Energy, Tech, and Financial Stocks Set to Rebound After Tariff Volatility Eases

Energy, tech, and financial sectors are expected to bounce back once tariff-related market swings subside, according to 22V Research’s latest analysis.

Amid the turbulence caused by President Donald Trump’s trade war, certain sectors within the S&P 500 have been hit harder than others. However, strategists from 22V Research have identified three key sectors—energy, technology, and financials—that are poised for a strong rebound as tariff-induced volatility eases. These sectors have seen significant declines recently, but analysts predict they will outperform once market conditions stabilize.

Impact of Tariffs on Market Volatility

In April, sectors within the S&P 500 experienced heightened volatility due to the ongoing trade war, with tariff news playing a large role in driving market fluctuations. According to 22V Research, the energy sector was particularly affected, with tariffs accounting for over 90% of its volatility in the past month, the highest among all S&P 500 sectors. This marks a notable increase from around 50% earlier in the month when Trump introduced a new set of levies.
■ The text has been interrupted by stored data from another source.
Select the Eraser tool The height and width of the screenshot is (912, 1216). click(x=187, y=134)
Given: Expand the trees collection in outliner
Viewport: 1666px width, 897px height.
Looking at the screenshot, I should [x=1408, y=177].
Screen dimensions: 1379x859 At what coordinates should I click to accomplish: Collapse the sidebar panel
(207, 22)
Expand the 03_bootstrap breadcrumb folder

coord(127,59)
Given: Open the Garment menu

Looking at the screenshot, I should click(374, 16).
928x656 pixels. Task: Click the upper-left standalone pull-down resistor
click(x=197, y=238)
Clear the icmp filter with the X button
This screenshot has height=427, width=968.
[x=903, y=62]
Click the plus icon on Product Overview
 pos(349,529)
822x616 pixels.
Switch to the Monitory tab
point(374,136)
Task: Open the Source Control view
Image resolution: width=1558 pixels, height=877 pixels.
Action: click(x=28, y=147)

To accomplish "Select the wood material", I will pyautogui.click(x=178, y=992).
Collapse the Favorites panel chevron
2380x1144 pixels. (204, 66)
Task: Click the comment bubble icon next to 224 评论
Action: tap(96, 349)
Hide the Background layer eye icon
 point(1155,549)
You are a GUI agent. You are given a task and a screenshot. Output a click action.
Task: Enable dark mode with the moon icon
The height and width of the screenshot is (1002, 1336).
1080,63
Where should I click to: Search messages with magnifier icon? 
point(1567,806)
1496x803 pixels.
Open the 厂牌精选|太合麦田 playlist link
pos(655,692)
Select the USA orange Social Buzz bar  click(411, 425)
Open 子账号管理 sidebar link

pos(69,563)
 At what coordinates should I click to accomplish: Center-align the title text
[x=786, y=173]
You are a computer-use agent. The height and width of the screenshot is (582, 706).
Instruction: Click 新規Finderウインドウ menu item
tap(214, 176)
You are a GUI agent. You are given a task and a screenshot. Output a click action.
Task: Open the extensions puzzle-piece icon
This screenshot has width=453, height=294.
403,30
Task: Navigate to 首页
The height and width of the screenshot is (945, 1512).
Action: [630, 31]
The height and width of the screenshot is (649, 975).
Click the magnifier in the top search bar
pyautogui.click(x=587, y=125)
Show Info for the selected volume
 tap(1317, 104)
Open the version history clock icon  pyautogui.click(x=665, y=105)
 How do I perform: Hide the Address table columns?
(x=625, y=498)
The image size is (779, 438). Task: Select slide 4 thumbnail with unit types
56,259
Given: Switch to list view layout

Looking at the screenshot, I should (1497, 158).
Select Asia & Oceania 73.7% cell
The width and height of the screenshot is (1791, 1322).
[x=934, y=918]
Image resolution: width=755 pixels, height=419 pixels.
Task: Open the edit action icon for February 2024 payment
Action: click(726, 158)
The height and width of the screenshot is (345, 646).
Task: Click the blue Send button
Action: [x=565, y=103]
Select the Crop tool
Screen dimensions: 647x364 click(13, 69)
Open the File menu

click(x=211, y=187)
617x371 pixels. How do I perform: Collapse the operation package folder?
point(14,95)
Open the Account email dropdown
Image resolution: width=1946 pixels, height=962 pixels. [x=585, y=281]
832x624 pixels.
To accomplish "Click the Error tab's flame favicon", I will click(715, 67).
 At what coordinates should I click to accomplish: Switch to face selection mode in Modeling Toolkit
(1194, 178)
The energy sector alone dropped by 16% during this period, primarily due to the tariffs’ impact on supply chains and commodity prices. However, 22V Research believes that once tariff-related volatility diminishes, the sector will experience a strong recovery. The firm’s analysis suggests that as tariffs contribute less to market fluctuations, stocks in these sectors will bounce back sharply.

Short-Term Opportunities for Risk-Tolerant Investors

Kevin Brocks, director at 22V Research, emphasized that while long-term positioning is challenging due to the ongoing tariff risks, short-term opportunities are ripe for risk-tolerant investors. According to Brocks, sectors like energy, tech, and financials stand to outperform in the coming weeks if tariff volatility decreases. As markets react to shifting trade policies, these sectors offer attractive investment prospects for those looking to capitalize on a potential rebound.

Signs of Recovery and Increased Investment

Recent data shows that investors are already beginning to re-enter these sectors. Energy-focused ETFs, for instance, saw $129 million in inflows last week, some of the highest flows among sector-based ETFs, according to Bank of America. In addition, hedge funds have been increasing their exposure to U.S. financial stocks, marking the largest buying spree in four months, as reported by Goldman Sachs.

The trend of increasing investments in energy, technology, and financial sectors reflects growing confidence that once tariff-related volatility subsides, these areas will deliver strong returns.

Volatility and Market Outlook

Despite signs of recovery in certain sectors, the overall market remains sensitive to the swings in trade policies. The Cboe Volatility Index (VIX), which measures market uncertainty, has decreased from its five-year high but remains above its 12-month average. This continued volatility indicates that while some calm has returned, tariff-related shocks may persist, keeping the market in a state of flux for the time being.

Conclusion: Positioning for Recovery

The outlook for energy, technology, and financial stocks is positive, especially as the risk associated with tariffs begins to ease. With strong flows of investment and sector-specific volatility declining, these industries are set to outperform in the short term. For investors looking to navigate the current market turbulence, focusing on these sectors may offer the best opportunities for growth.